[WIP] Sparse output KNN #3350

hamsal · 2014-07-08T03:01:10Z

~~Implement Cython CSR rowise mode function in sparsefuncs_fast~~
~~Implement Cython CSR rowise weighted_mode function in sparsefuncs_fast~~
~~Backport scipy sparse advanced indexing~~

This PR originally started out with Cython based improvements, but a middle ground has been chosen for simplicity of implementation.

This change is

hamsal · 2014-07-09T01:23:27Z

Today I wrote some more code to replace the existing predict function in KNeighborsClassifier. The code is in a very rough state but it is clear where the next improvements will come. 1) return the sparse format by convention (sparse target in means sparse target out). 2) Replace the dense mode code with a mode function written for a sparse matrix and do the same for weighted_mode.

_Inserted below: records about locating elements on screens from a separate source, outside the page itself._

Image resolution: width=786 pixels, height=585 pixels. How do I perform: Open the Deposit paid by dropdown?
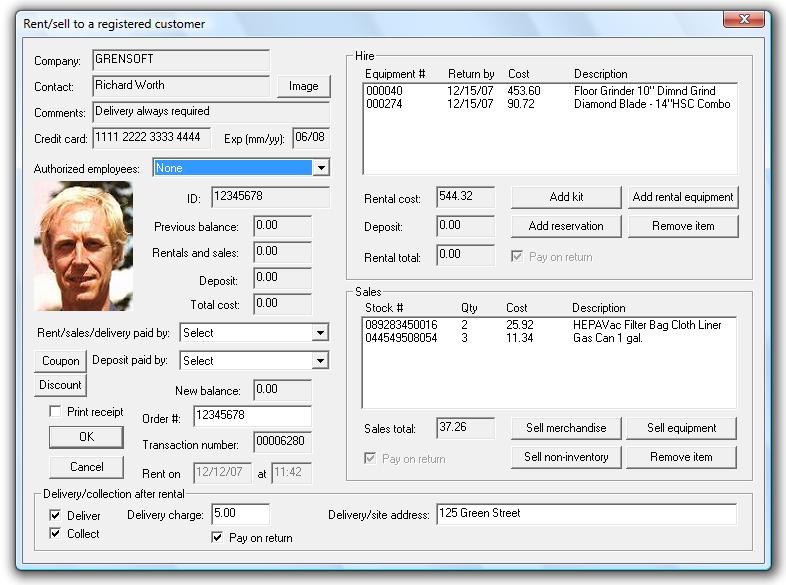pos(320,361)
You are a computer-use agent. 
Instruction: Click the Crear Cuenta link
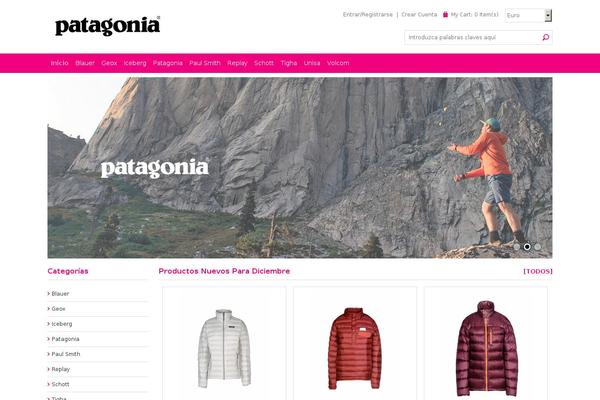(419, 15)
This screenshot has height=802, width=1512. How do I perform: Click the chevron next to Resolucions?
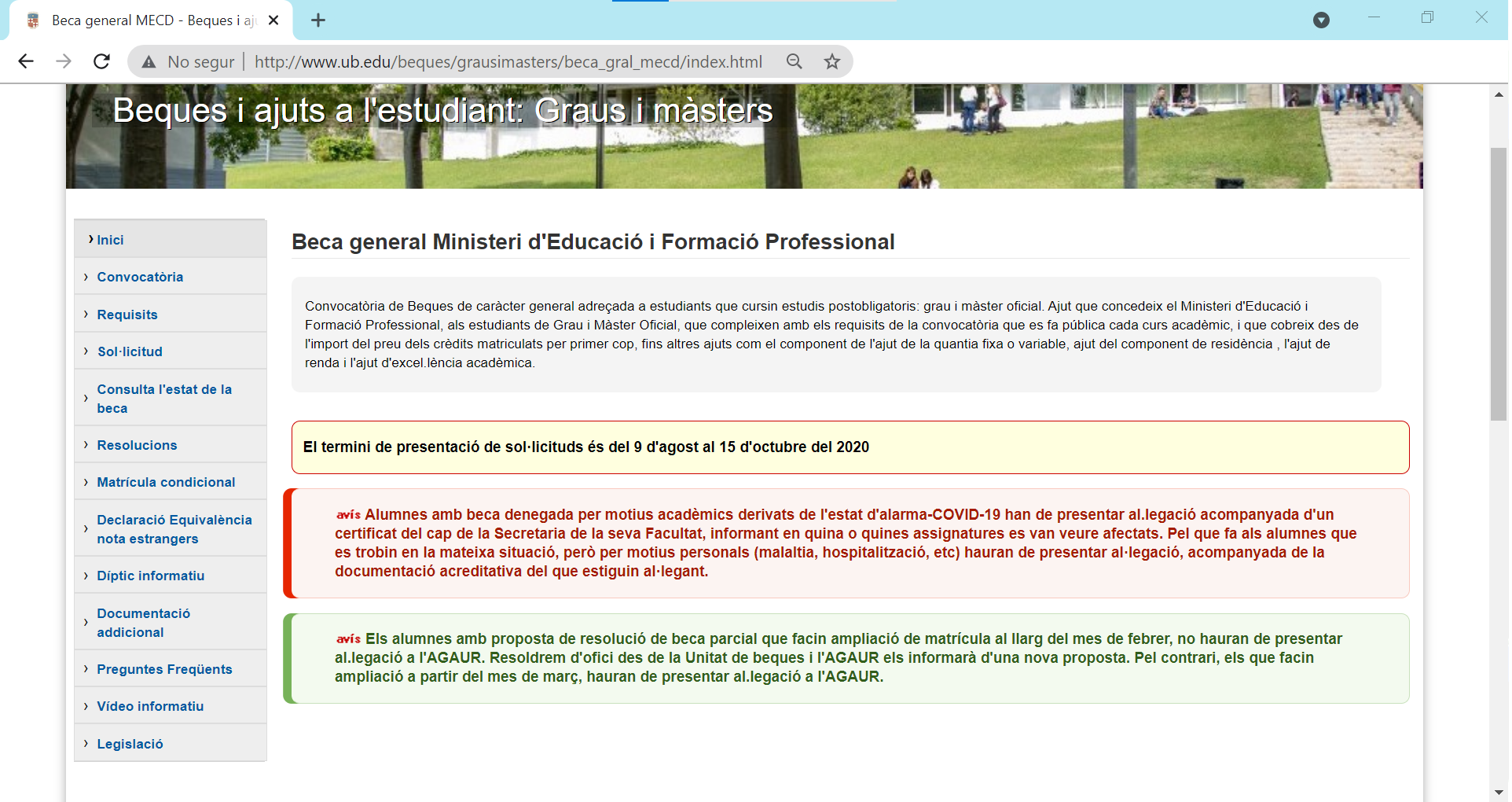click(86, 445)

hamsal · 2014-07-10T02:23:08Z

How can I import my cython function into a module? I am writing a sparse row wise mode function csr_row_mode for ~~CSC~~ CSR matrices in the cython file utils/sparsefuncs_fast.pyx and I compile the cython file to get a new sparsefuncs_fast.c. However when I attempt to import the function in classification.py using from ..utils.parsefuncs_fast import csr_row_mode it fails to find it. I suspect there is an additional step to get it ready for import.

GaelVaroquaux · 2014-07-10T05:09:17Z

Don't forget to rerun scikit-learn's 'python setup.py build_ext -i'.

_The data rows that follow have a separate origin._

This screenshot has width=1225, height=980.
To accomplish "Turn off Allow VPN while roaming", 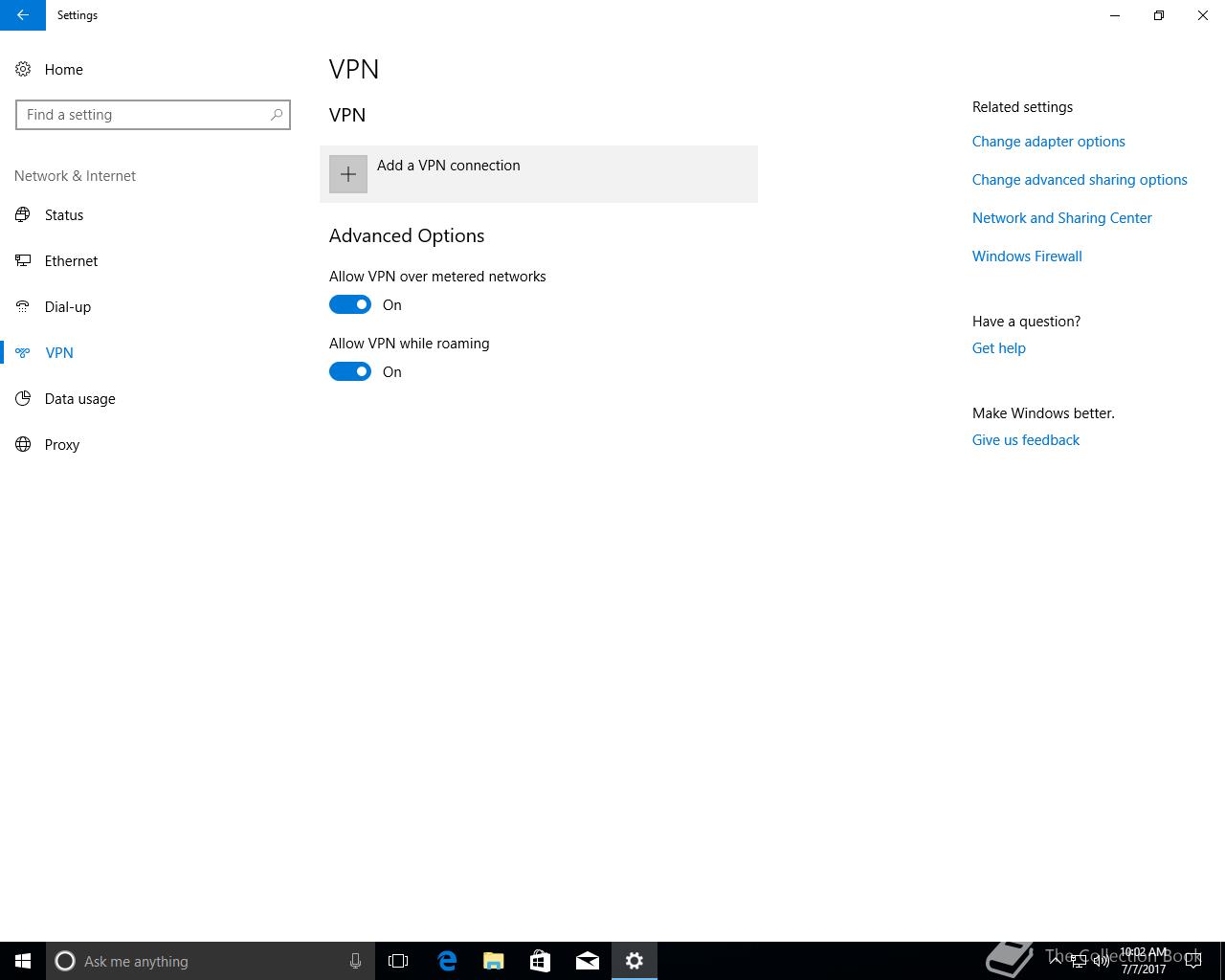I will [x=350, y=371].
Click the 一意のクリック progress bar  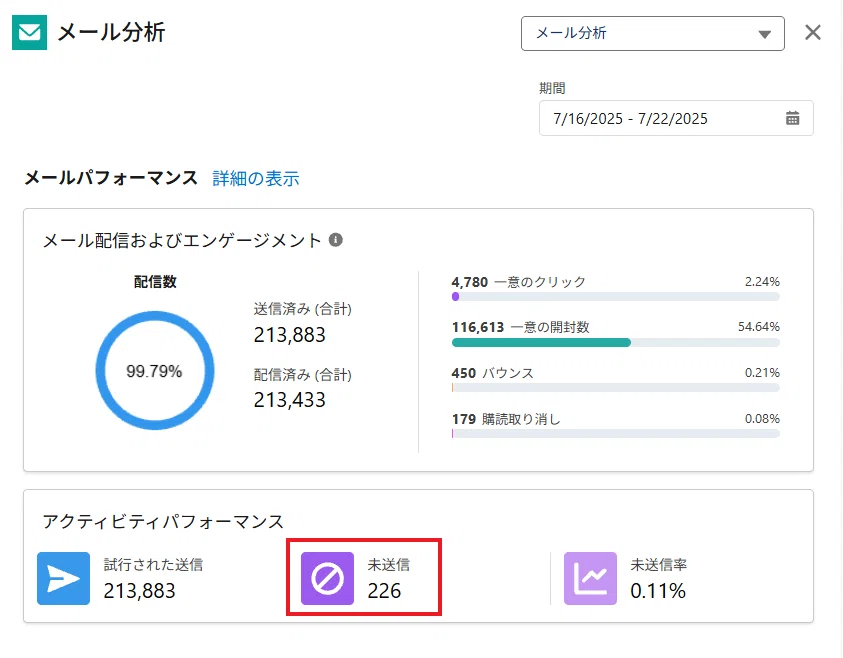[x=616, y=297]

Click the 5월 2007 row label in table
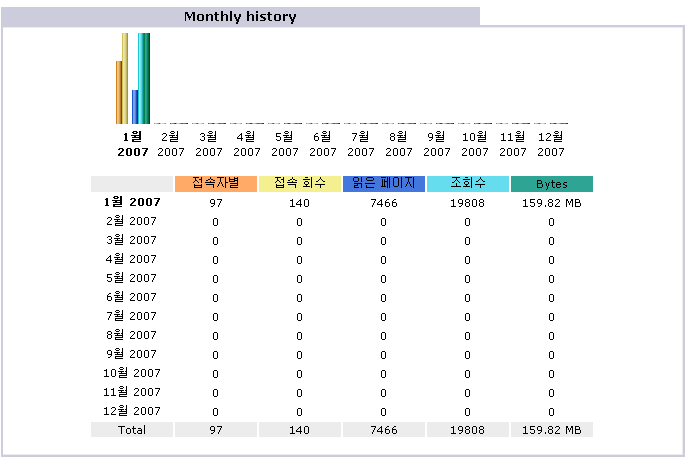point(132,278)
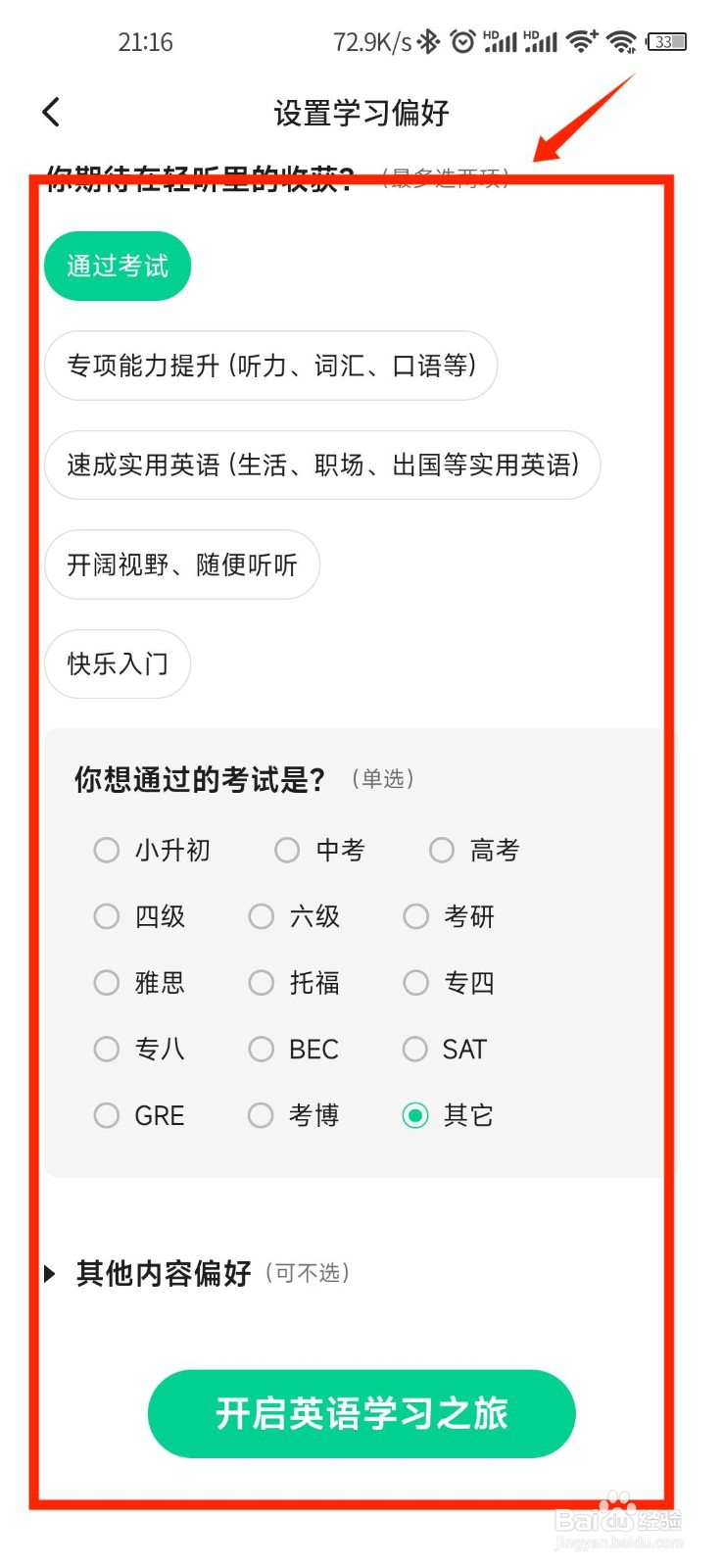The height and width of the screenshot is (1568, 723).
Task: Pick the 考研 exam option
Action: pos(416,916)
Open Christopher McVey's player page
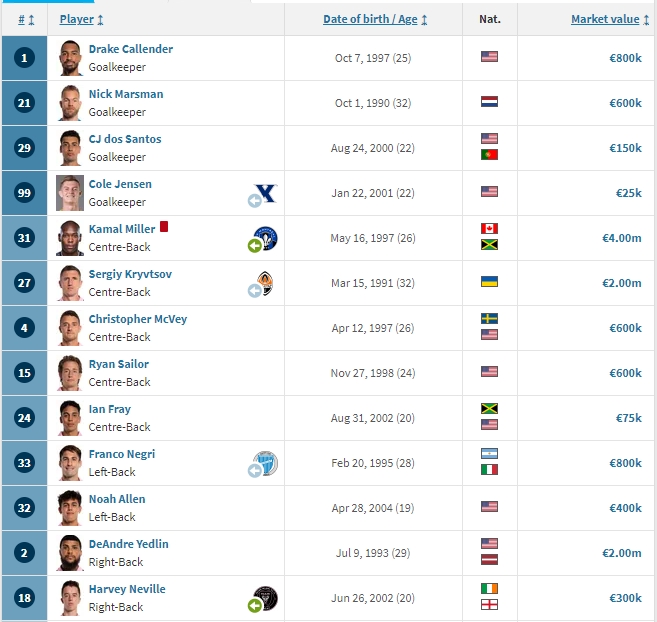The height and width of the screenshot is (622, 657). tap(138, 319)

arjoly · 2014-07-10T10:33:48Z

Thinking about it. There is an implementation of mode with sparse matrix in the imputation module.
(pure numpy & scipy)

hamsal · 2014-07-10T20:22:42Z

@arjoly the implementation for the mode looks like it loops over columns

from Imputer._sparse_fit

            # Most frequent
            elif strategy == "most_frequent":
                most_frequent = np.empty(len(columns))

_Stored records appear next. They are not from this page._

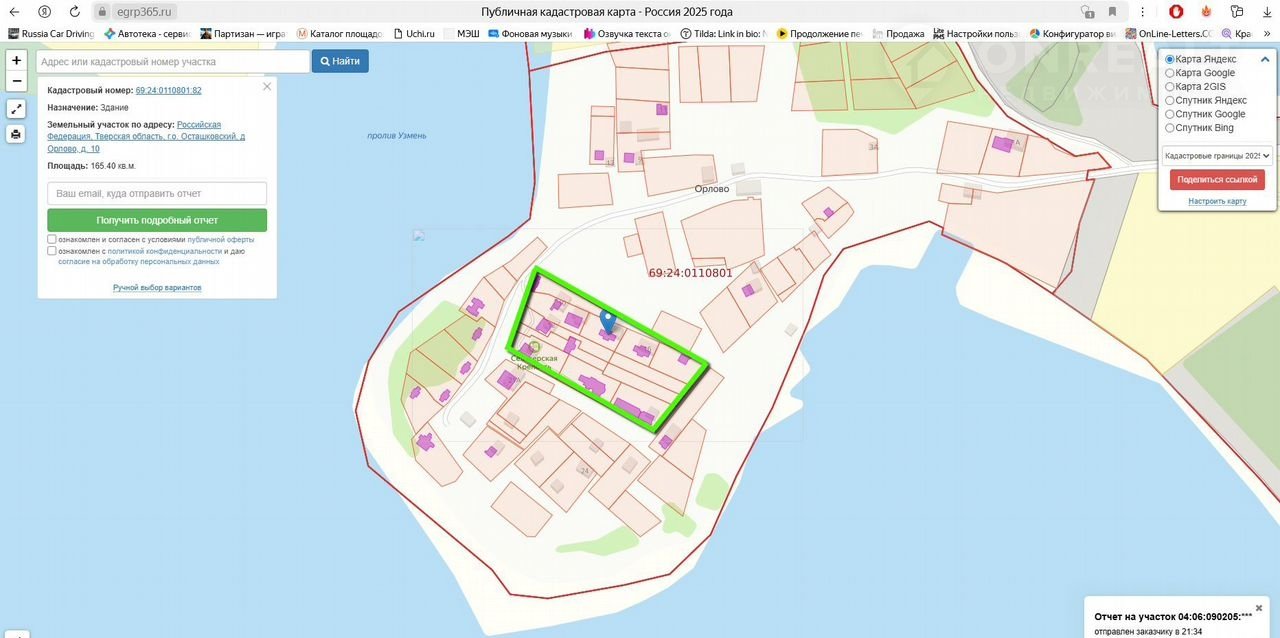Click Получить подробный отчет button
Screen dimensions: 1280x638
[x=157, y=220]
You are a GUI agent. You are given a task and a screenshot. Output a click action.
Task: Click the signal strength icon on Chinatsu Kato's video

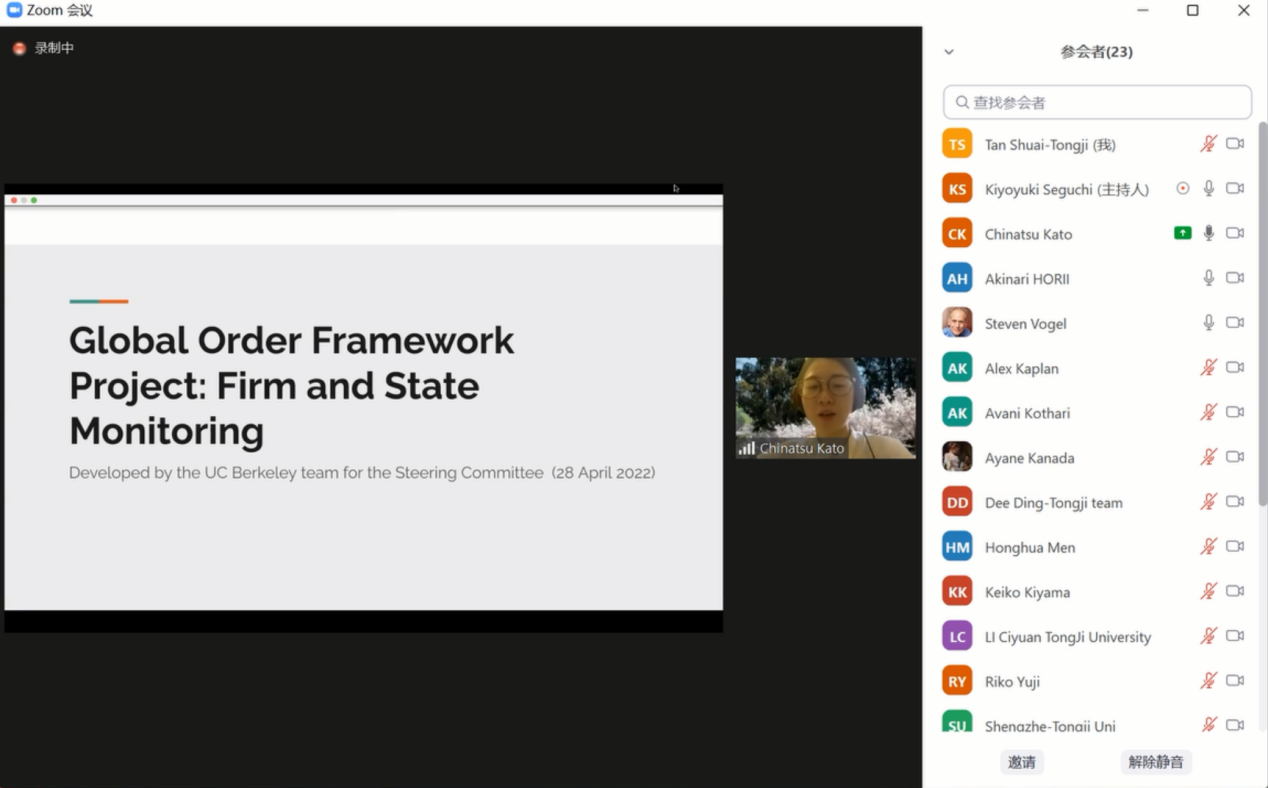tap(746, 449)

                for i, column in enumerate(columns):
                    most_frequent[i] = _most_frequent(column,
                                                      0,
                                                      n_zeros_axis[i])

hamsal · 2014-07-10T21:21:08Z

Thank you Gael that did it

hamsal · 2014-07-11T02:39:02Z

The Cython CSR rowise mode looks to be working correctly, although I think there is room for improvement in efficiency I am going to to move on to a Cython implementation of weighted mode.

arjoly · 2014-07-11T11:19:19Z

sklearn/utils/sparsefuncs_fast.pyx

+    for i in range(n_samples):
+        nnz = indptr[i + 1] - indptr[i]
+        if nnz > 0:
+            nonz_mode, count = stats.mode(data[indptr[i]:indptr[i + 1]])


The stats.mode is mostly python code.

I see, I bench marked this Cython function vs python code of the same implementation and it preformed the same. The next step will be to do this calculation with Cython code.

before working on optimized version, does it work with the simple python version?

FWIW, a vectorized implementation of mode for a 1d array is:

def mode(a): u, inv = np.unique(a, return_inverse=True) c = np.bincount(inv, minlength=len(u)) m = np.argmax(c) return u[m], c[m]

(and unlike scipy.stats.mode, this doesn't change the dtype)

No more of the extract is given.